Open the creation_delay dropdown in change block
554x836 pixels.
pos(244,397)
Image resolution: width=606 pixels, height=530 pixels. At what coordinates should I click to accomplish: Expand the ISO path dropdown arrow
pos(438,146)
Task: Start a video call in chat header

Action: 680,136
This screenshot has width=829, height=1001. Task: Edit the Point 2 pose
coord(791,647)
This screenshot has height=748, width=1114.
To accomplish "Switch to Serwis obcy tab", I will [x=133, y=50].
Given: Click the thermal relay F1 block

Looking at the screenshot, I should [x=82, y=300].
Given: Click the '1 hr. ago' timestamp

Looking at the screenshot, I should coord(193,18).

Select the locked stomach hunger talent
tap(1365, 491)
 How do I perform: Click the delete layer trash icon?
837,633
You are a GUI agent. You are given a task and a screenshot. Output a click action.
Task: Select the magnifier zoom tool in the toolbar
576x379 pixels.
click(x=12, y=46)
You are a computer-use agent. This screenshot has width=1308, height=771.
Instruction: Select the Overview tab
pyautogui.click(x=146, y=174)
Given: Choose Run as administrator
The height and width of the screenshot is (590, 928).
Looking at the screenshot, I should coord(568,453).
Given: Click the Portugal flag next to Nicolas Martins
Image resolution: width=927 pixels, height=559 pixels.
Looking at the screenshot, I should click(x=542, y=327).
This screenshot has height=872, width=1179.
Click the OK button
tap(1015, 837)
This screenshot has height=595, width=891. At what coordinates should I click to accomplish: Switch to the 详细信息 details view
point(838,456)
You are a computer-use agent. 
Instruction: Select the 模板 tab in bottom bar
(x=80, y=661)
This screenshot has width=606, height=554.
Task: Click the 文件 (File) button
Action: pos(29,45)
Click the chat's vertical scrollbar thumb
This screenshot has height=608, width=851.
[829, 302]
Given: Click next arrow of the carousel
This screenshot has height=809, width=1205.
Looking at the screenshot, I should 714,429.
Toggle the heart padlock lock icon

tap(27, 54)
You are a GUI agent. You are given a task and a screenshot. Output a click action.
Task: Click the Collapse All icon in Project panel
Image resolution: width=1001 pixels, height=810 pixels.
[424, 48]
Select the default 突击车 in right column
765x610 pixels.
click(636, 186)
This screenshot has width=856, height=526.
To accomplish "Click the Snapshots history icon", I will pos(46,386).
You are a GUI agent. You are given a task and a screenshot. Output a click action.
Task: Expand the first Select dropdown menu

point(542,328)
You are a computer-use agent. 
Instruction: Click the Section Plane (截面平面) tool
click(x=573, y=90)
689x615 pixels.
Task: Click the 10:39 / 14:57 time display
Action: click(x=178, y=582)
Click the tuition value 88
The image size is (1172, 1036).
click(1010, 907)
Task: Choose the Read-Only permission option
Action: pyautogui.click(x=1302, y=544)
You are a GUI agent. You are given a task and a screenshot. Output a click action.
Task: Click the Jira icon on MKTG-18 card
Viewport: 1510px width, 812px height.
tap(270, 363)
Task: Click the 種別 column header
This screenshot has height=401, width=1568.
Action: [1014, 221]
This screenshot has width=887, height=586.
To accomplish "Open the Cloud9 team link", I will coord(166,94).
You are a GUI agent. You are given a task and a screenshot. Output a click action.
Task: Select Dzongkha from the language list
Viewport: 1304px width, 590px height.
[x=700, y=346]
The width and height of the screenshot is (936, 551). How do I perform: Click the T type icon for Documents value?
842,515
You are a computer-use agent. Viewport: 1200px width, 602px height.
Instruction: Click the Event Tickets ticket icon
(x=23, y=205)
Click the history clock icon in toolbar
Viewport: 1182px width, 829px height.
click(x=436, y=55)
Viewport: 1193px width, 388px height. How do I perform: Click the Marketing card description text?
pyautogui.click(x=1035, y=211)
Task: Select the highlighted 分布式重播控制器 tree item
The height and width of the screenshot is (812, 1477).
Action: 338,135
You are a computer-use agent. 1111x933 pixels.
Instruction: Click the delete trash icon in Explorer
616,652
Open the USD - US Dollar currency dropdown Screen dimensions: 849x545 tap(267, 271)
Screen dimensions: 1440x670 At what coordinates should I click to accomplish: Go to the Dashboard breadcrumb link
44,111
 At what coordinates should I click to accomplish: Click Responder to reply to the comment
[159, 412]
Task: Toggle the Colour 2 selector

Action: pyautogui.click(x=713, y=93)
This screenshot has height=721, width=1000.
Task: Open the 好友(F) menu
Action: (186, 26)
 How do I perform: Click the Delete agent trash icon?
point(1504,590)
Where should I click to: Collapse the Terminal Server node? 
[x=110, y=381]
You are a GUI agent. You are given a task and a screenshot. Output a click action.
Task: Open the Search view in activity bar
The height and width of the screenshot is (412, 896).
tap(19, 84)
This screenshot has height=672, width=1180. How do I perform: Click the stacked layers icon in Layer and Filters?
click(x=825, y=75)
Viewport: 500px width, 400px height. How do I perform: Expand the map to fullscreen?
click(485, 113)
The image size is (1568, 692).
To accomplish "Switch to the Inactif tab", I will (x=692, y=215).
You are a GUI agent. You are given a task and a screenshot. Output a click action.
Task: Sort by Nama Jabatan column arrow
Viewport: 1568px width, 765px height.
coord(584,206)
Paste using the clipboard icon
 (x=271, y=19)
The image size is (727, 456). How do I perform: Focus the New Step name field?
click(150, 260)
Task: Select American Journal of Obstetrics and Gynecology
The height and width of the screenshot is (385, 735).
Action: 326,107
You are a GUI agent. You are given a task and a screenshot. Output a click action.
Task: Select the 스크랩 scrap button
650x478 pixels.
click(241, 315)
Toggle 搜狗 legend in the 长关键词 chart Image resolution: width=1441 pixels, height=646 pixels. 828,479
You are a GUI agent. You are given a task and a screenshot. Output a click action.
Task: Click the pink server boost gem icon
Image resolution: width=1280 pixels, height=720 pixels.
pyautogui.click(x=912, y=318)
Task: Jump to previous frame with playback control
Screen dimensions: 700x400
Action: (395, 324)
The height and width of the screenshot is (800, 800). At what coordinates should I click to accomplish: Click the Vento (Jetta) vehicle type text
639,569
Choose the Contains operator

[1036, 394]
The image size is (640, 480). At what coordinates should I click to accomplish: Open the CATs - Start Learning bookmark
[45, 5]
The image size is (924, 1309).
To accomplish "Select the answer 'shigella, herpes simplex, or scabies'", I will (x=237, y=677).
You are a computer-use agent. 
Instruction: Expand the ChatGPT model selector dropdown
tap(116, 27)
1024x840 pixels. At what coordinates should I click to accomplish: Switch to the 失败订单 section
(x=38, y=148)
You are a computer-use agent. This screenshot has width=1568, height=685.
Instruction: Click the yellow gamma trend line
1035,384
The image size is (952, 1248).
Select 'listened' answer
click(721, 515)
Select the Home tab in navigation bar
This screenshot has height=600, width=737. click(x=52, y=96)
====================
Your answer must be the records themselves, output again exactly.

ANSWER AREA:
Open the creation_delay dropdown in change block
554x836 pixels.
pos(244,397)
Image resolution: width=606 pixels, height=530 pixels. At what coordinates should I click to accomplish: Expand the ISO path dropdown arrow
pos(438,146)
Task: Start a video call in chat header

Action: 680,136
This screenshot has width=829, height=1001. Task: Edit the Point 2 pose
coord(791,647)
This screenshot has height=748, width=1114.
To accomplish "Switch to Serwis obcy tab", I will [x=133, y=50].
Given: Click the thermal relay F1 block

Looking at the screenshot, I should [x=82, y=300].
Given: Click the '1 hr. ago' timestamp

Looking at the screenshot, I should coord(193,18).

Select the locked stomach hunger talent
tap(1365, 491)
 How do I perform: Click the delete layer trash icon?
837,633
You are a GUI agent. You are given a task and a screenshot. Output a click action.
Task: Select the magnifier zoom tool in the toolbar
576x379 pixels.
click(x=12, y=46)
You are a computer-use agent. This screenshot has width=1308, height=771.
Instruction: Select the Overview tab
pyautogui.click(x=146, y=174)
Given: Choose Run as administrator
The height and width of the screenshot is (590, 928).
Looking at the screenshot, I should coord(568,453).
Given: Click the Portugal flag next to Nicolas Martins
Image resolution: width=927 pixels, height=559 pixels.
Looking at the screenshot, I should click(x=542, y=327).
This screenshot has height=872, width=1179.
Click the OK button
tap(1015, 837)
This screenshot has height=595, width=891. At what coordinates should I click to accomplish: Switch to the 详细信息 details view
point(838,456)
You are a computer-use agent. 
Instruction: Select the 模板 tab in bottom bar
(x=80, y=661)
This screenshot has width=606, height=554.
Task: Click the 文件 (File) button
Action: pos(29,45)
Click the chat's vertical scrollbar thumb
This screenshot has height=608, width=851.
[829, 302]
Given: Click next arrow of the carousel
This screenshot has height=809, width=1205.
Looking at the screenshot, I should 714,429.
Toggle the heart padlock lock icon

tap(27, 54)
You are a GUI agent. You are given a task and a screenshot. Output a click action.
Task: Click the Collapse All icon in Project panel
Image resolution: width=1001 pixels, height=810 pixels.
[424, 48]
Select the default 突击车 in right column
765x610 pixels.
click(636, 186)
This screenshot has width=856, height=526.
To accomplish "Click the Snapshots history icon", I will pos(46,386).
You are a GUI agent. You are given a task and a screenshot. Output a click action.
Task: Expand the first Select dropdown menu

point(542,328)
You are a computer-use agent. 
Instruction: Click the Section Plane (截面平面) tool
click(x=573, y=90)
689x615 pixels.
Task: Click the 10:39 / 14:57 time display
Action: click(x=178, y=582)
Click the tuition value 88
The image size is (1172, 1036).
click(1010, 907)
Task: Choose the Read-Only permission option
Action: pyautogui.click(x=1302, y=544)
You are a GUI agent. You are given a task and a screenshot. Output a click action.
Task: Click the Jira icon on MKTG-18 card
Viewport: 1510px width, 812px height.
tap(270, 363)
Task: Click the 種別 column header
This screenshot has height=401, width=1568.
Action: [1014, 221]
This screenshot has width=887, height=586.
To accomplish "Open the Cloud9 team link", I will coord(166,94).
You are a GUI agent. You are given a task and a screenshot. Output a click action.
Task: Select Dzongkha from the language list
Viewport: 1304px width, 590px height.
[x=700, y=346]
The width and height of the screenshot is (936, 551). How do I perform: Click the T type icon for Documents value?
842,515
You are a computer-use agent. Viewport: 1200px width, 602px height.
Instruction: Click the Event Tickets ticket icon
(x=23, y=205)
Click the history clock icon in toolbar
Viewport: 1182px width, 829px height.
click(x=436, y=55)
Viewport: 1193px width, 388px height. How do I perform: Click the Marketing card description text?
pyautogui.click(x=1035, y=211)
Task: Select the highlighted 分布式重播控制器 tree item
The height and width of the screenshot is (812, 1477).
Action: 338,135
You are a computer-use agent. 1111x933 pixels.
Instruction: Click the delete trash icon in Explorer
616,652
Open the USD - US Dollar currency dropdown Screen dimensions: 849x545 tap(267, 271)
Screen dimensions: 1440x670 At what coordinates should I click to accomplish: Go to the Dashboard breadcrumb link
44,111
 At what coordinates should I click to accomplish: Click Responder to reply to the comment
[159, 412]
Task: Toggle the Colour 2 selector

Action: pyautogui.click(x=713, y=93)
This screenshot has height=721, width=1000.
Task: Open the 好友(F) menu
Action: (186, 26)
 How do I perform: Click the Delete agent trash icon?
point(1504,590)
Where should I click to: Collapse the Terminal Server node? 
[x=110, y=381]
You are a GUI agent. You are given a task and a screenshot. Output a click action.
Task: Open the Search view in activity bar
The height and width of the screenshot is (412, 896).
tap(19, 84)
This screenshot has height=672, width=1180. How do I perform: Click the stacked layers icon in Layer and Filters?
click(x=825, y=75)
Viewport: 500px width, 400px height. How do I perform: Expand the map to fullscreen?
click(485, 113)
The image size is (1568, 692).
To accomplish "Switch to the Inactif tab", I will (x=692, y=215).
You are a GUI agent. You are given a task and a screenshot. Output a click action.
Task: Sort by Nama Jabatan column arrow
Viewport: 1568px width, 765px height.
coord(584,206)
Paste using the clipboard icon
 (x=271, y=19)
The image size is (727, 456). How do I perform: Focus the New Step name field?
click(150, 260)
Task: Select American Journal of Obstetrics and Gynecology
The height and width of the screenshot is (385, 735).
Action: 326,107
You are a GUI agent. You are given a task and a screenshot. Output a click action.
Task: Select the 스크랩 scrap button
650x478 pixels.
click(241, 315)
Toggle 搜狗 legend in the 长关键词 chart Image resolution: width=1441 pixels, height=646 pixels. 828,479
You are a GUI agent. You are given a task and a screenshot. Output a click action.
Task: Click the pink server boost gem icon
Image resolution: width=1280 pixels, height=720 pixels.
pyautogui.click(x=912, y=318)
Task: Jump to previous frame with playback control
Screen dimensions: 700x400
Action: (395, 324)
The height and width of the screenshot is (800, 800). At what coordinates should I click to accomplish: Click the Vento (Jetta) vehicle type text
639,569
Choose the Contains operator

[1036, 394]
The image size is (640, 480). At what coordinates should I click to accomplish: Open the CATs - Start Learning bookmark
[45, 5]
The image size is (924, 1309).
To accomplish "Select the answer 'shigella, herpes simplex, or scabies'", I will (x=237, y=677).
You are a computer-use agent. 
Instruction: Expand the ChatGPT model selector dropdown
tap(116, 27)
1024x840 pixels. At what coordinates should I click to accomplish: Switch to the 失败订单 section
(x=38, y=148)
You are a computer-use agent. This screenshot has width=1568, height=685.
Instruction: Click the yellow gamma trend line
1035,384
The image size is (952, 1248).
Select 'listened' answer
click(721, 515)
Select the Home tab in navigation bar
This screenshot has height=600, width=737. click(x=52, y=96)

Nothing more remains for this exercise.